To navigate this challenge, CFOs should collaborate closely with Chief Information Security Officers (CISOs) to align their understanding of cyber risks and establish effective communication channels.

By learning each other’s languages and perspectives, CFOs and CISOs can work together to balance the cost of addressing cyber risks with the potential consequences of not addressing them.

Annual reports and cybersecurity management

In addition to reporting individual incidents, public companies are now required to include cybersecurity management information in their annual reports.

This includes describing the company’s processes for assessing, identifying, and managing cybersecurity risks, as well as the board of directors’ oversight of cybersecurity risk. CFOs play a crucial role in ensuring that these annual reports accurately reflect the company’s cybersecurity practices.

To comply with these requirements, CFOs should work closely with their legal, IT, and cybersecurity teams to ensure that cybersecurity risk management processes are well-documented and align with industry best practices.

This documentation should outline the steps taken to address cybersecurity incidents, the impact of these incidents on the company’s financials, and the measures in place to prevent future breaches.

Consequences of non-compliance

Non-compliance with the SEC’s cybersecurity disclosure rules can have serious repercussions for companies. Violations may result in SEC penalties, investor lawsuits, reputational damage, and financial losses.

It is crucial for CFOs to understand the potential consequences of non-compliance and take proactive steps to ensure timely and accurate reporting of cybersecurity incidents.


Preparing for the 4-Day Disclosure Window

To effectively prepare for the SEC’s 4-day disclosure window, CFOs should consider the following steps:

  1. Understanding “Material” Incidents: CFOs must have a clear understanding of what constitutes a material cybersecurity incident. This requires a deep examination of the incident’s potential impact on the company’s financials, operations, reputation, customer relationships, and regulatory compliance.

  2. Building a Cybersecurity Response Team: CFOs should collaborate with CISOs, CIOs, legal teams, and other relevant stakeholders to establish a robust cybersecurity response team. This team should be responsible for identifying, assessing, and managing cybersecurity incidents, from identification to disclosure.

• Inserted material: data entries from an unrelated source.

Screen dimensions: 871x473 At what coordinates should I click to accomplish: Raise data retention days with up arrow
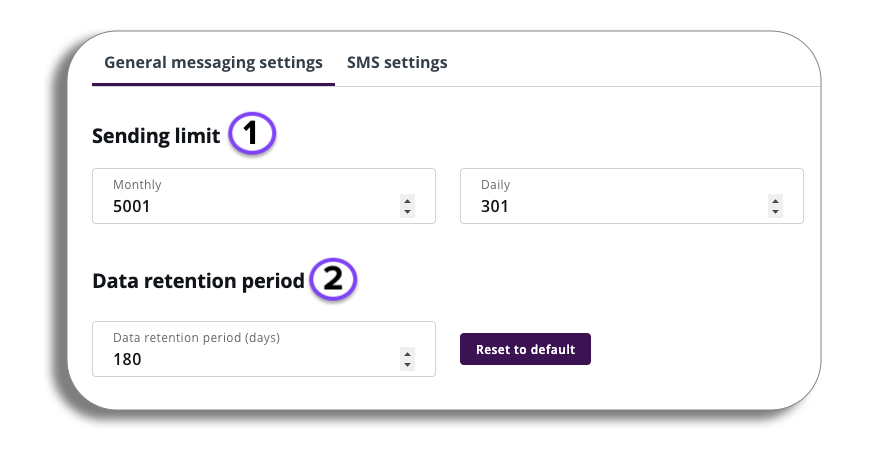(x=407, y=354)
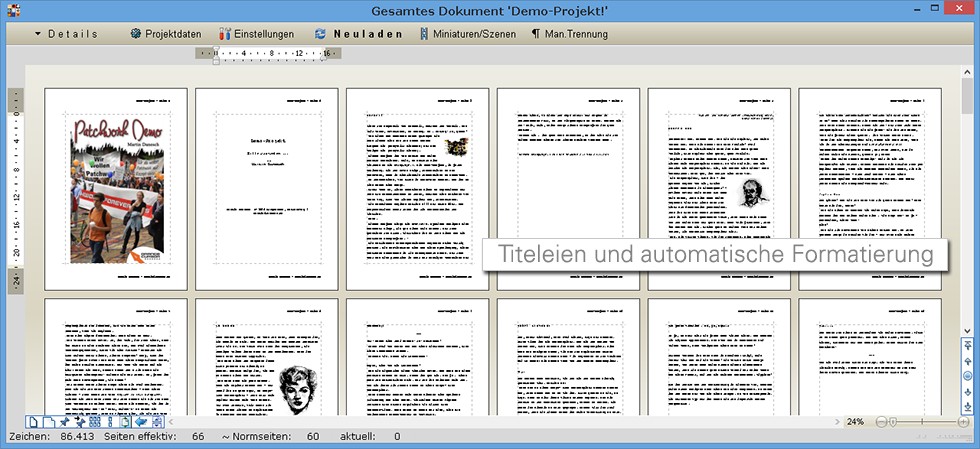Click the Neuladen reload button
This screenshot has height=449, width=980.
358,34
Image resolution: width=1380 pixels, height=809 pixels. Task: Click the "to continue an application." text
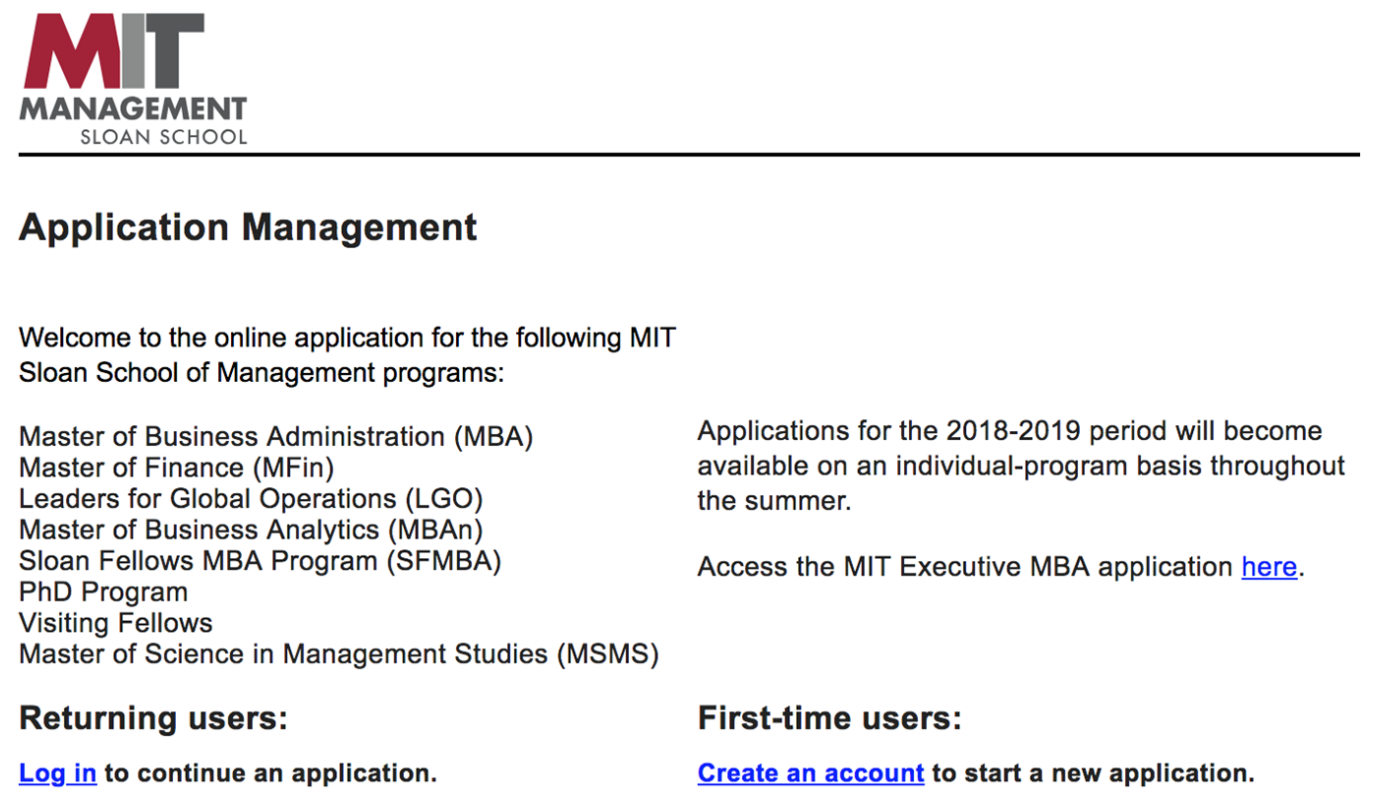(270, 773)
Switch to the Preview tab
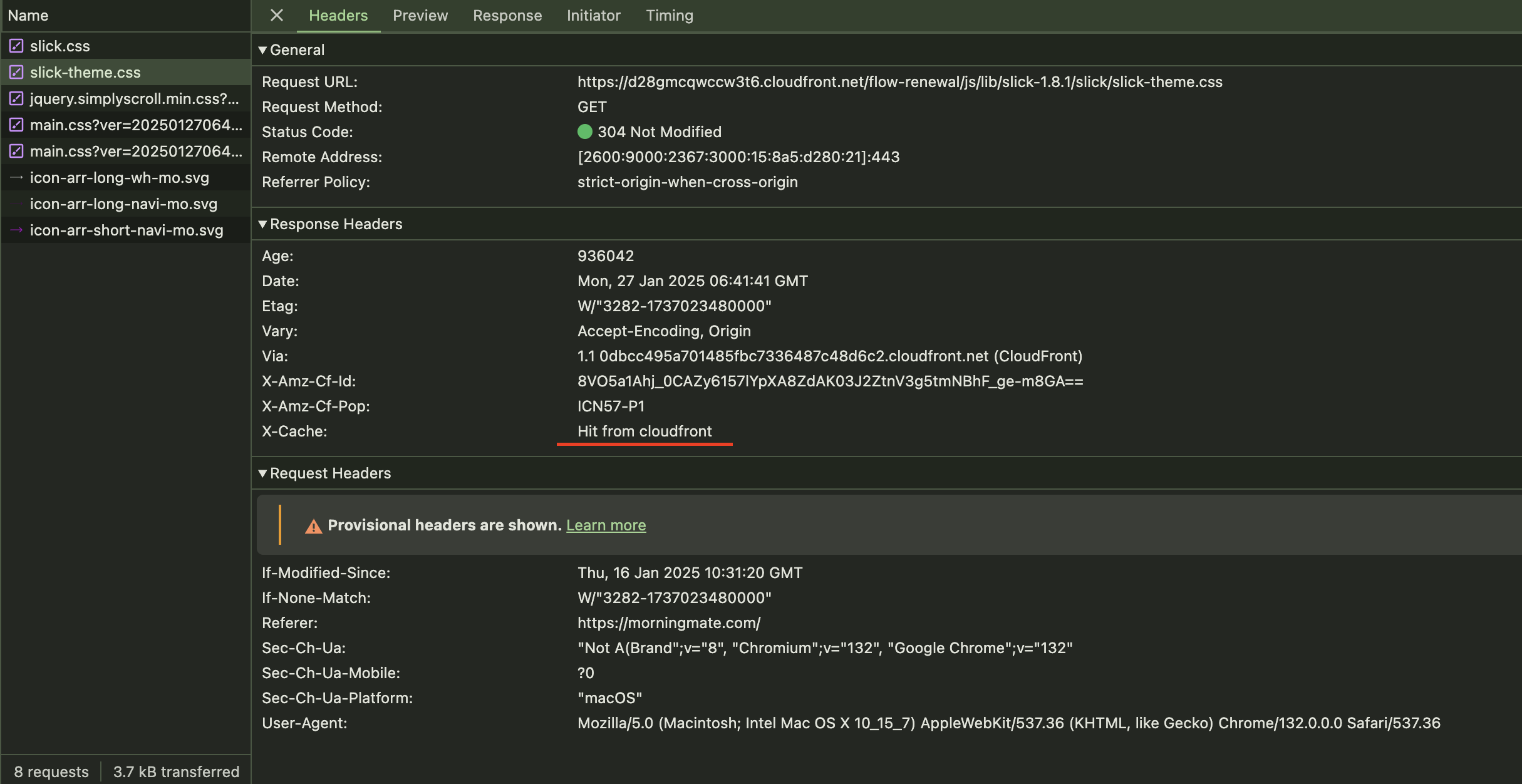This screenshot has width=1522, height=784. tap(420, 15)
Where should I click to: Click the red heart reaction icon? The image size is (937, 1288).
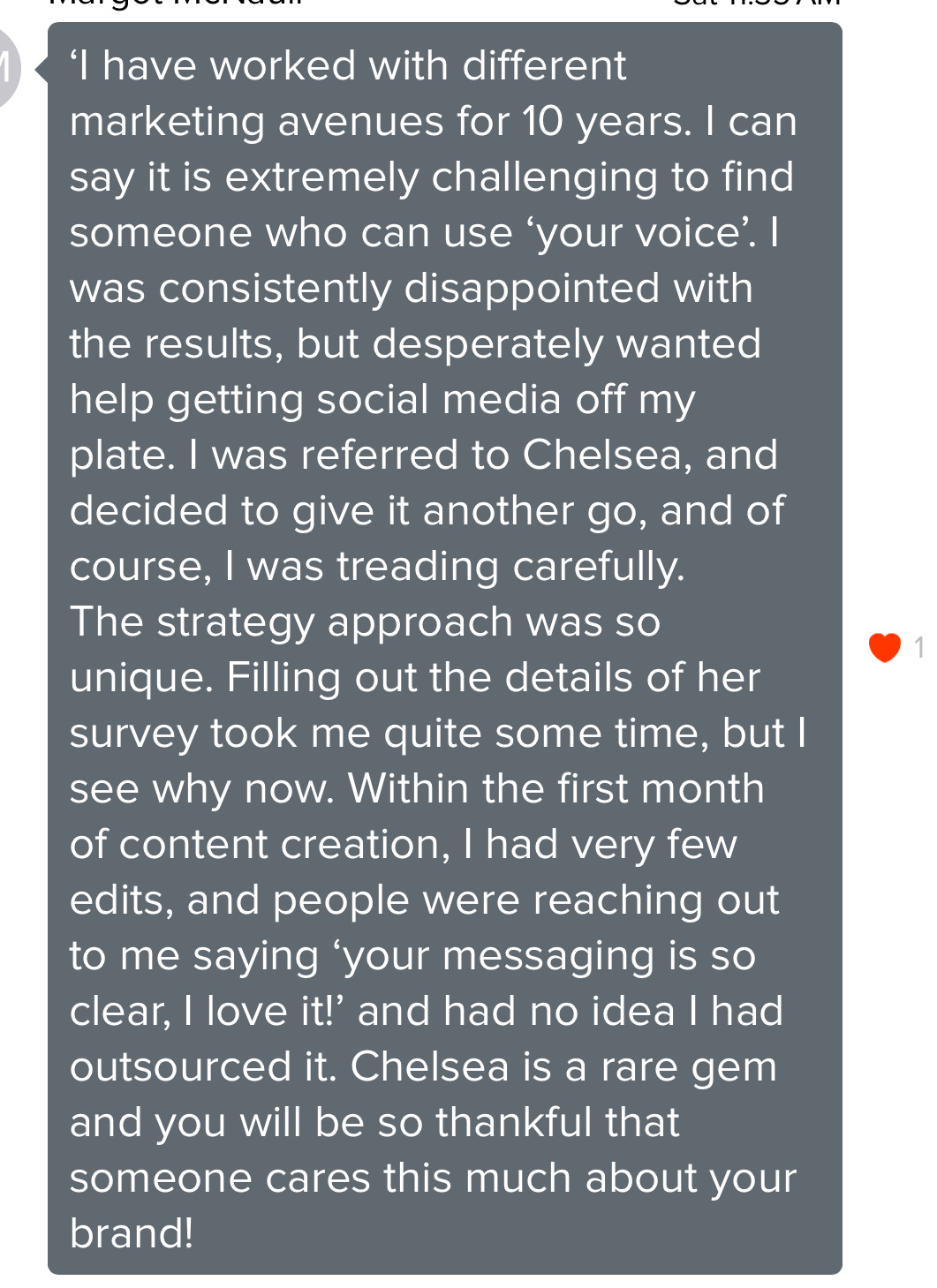[884, 647]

  3. Implementing Effective Incident Response Processes: Companies should have well-defined incident response processes in place to ensure prompt and accurate reporting of cybersecurity incidents. These processes should outline the roles and responsibilities of each team member, as well as the communication channels and escalation procedures.

  4. Regular Training and Awareness Programs: CFOs should prioritize cybersecurity awareness and training programs for all employees, ensuring that they understand the importance of cybersecurity and their role in protecting sensitive information. This includes educating employees on how to identify and report potential cyber threats.

  5. Engaging External Experts: In some cases, companies may benefit from engaging external experts to assess their cybersecurity posture and provide guidance on compliance with the SEC’s disclosure rules. These experts can offer valuable insights and help identify any gaps in the company’s cybersecurity practices.

  6. Continuous Monitoring and Improvement: CFOs should implement regular monitoring and assessment processes to identify and address potential vulnerabilities in the company’s cybersecurity defenses. This includes staying up-to-date with the latest cybersecurity threats and industry best practices.


Although the SEC’s cybersecurity disclosure rules may present challenges for CFOs, compliance with these regulations offers several benefits. By promptly disclosing material incidents and providing transparent information about cybersecurity risk management, companies can enhance their reputation, build investor trust, and mitigate the financial risks associated with cyberattacks.

Furthermore, adherence to these regulations demonstrates a commitment to cybersecurity and can attract potential investors who prioritize sound cybersecurity practices.